*** Material shown ***

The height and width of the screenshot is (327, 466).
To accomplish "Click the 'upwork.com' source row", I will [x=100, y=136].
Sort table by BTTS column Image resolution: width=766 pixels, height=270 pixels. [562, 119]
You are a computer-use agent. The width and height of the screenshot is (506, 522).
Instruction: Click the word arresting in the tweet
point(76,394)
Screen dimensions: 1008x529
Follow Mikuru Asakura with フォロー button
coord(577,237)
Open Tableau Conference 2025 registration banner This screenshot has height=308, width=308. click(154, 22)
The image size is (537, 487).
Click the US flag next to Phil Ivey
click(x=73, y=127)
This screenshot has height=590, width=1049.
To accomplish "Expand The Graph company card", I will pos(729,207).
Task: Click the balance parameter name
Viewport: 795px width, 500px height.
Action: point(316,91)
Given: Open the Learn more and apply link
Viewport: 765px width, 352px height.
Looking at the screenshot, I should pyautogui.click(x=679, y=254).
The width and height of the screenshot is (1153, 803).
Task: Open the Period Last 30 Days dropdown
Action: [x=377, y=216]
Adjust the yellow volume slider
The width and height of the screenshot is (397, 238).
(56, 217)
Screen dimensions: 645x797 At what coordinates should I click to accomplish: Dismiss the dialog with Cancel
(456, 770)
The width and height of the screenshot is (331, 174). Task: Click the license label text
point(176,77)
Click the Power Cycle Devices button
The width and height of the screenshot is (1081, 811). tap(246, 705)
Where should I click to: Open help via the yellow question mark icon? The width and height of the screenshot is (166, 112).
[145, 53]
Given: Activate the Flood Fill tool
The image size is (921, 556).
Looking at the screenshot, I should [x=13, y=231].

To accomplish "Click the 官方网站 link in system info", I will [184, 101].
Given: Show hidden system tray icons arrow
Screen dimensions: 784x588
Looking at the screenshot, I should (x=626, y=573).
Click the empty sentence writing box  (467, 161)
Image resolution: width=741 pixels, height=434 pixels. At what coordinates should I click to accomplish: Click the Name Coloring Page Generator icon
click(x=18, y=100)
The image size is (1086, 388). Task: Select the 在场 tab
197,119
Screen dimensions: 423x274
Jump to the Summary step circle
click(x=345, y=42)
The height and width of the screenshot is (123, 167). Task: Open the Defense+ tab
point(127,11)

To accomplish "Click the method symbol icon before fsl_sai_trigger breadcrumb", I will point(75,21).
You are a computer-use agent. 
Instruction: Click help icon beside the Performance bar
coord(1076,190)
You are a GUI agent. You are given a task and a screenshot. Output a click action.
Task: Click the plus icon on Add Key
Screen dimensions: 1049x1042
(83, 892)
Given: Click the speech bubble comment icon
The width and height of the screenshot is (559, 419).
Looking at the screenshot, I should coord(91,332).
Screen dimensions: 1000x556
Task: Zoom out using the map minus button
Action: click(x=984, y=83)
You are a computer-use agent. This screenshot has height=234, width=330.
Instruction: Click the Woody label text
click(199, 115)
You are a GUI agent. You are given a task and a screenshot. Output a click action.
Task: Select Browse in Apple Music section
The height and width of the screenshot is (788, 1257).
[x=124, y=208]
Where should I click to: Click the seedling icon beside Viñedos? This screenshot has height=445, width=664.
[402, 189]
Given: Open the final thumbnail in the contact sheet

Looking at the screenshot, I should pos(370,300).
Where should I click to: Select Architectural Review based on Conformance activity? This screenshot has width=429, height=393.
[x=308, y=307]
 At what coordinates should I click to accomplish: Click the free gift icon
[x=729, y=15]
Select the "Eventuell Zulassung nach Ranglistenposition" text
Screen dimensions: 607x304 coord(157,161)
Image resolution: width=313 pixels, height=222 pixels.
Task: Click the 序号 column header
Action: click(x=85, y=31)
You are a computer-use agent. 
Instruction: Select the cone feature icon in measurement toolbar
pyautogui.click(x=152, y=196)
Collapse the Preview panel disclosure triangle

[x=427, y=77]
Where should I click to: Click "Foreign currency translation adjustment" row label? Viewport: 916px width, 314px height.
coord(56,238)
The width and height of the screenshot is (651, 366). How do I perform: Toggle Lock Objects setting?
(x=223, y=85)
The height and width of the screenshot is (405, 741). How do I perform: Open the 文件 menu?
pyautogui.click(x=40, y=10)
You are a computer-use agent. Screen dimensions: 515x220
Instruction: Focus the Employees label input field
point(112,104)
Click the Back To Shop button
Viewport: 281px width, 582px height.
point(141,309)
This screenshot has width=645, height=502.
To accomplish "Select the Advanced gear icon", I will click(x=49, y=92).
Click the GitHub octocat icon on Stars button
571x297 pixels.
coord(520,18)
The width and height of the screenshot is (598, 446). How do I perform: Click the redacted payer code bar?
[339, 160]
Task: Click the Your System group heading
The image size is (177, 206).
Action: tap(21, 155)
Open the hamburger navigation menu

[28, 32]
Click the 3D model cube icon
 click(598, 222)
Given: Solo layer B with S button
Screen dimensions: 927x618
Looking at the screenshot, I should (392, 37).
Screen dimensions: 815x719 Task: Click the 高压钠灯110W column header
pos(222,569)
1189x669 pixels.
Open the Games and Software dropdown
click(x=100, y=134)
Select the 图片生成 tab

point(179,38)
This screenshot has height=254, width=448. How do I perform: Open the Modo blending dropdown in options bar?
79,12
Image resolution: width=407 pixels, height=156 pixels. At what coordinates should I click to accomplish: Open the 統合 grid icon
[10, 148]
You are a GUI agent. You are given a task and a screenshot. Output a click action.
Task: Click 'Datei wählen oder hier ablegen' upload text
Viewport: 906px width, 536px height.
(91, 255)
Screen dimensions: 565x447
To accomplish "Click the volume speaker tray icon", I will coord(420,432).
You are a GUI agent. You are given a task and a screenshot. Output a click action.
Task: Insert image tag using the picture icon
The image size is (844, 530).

*** End of Material shown ***

The answer is the line containing "Screen dimensions: 927x618" together with every line after it in the records, repeated exactly and with nothing else.

Result below:
Screen dimensions: 927x618
Looking at the screenshot, I should (392, 37).
Screen dimensions: 815x719 Task: Click the 高压钠灯110W column header
pos(222,569)
1189x669 pixels.
Open the Games and Software dropdown
click(x=100, y=134)
Select the 图片生成 tab

point(179,38)
This screenshot has height=254, width=448. How do I perform: Open the Modo blending dropdown in options bar?
79,12
Image resolution: width=407 pixels, height=156 pixels. At what coordinates should I click to accomplish: Open the 統合 grid icon
[10, 148]
You are a GUI agent. You are given a task and a screenshot. Output a click action.
Task: Click 'Datei wählen oder hier ablegen' upload text
Viewport: 906px width, 536px height.
(91, 255)
Screen dimensions: 565x447
To accomplish "Click the volume speaker tray icon", I will coord(420,432).
You are a GUI agent. You are given a task and a screenshot. Output a click action.
Task: Insert image tag using the picture icon
The image size is (844, 530).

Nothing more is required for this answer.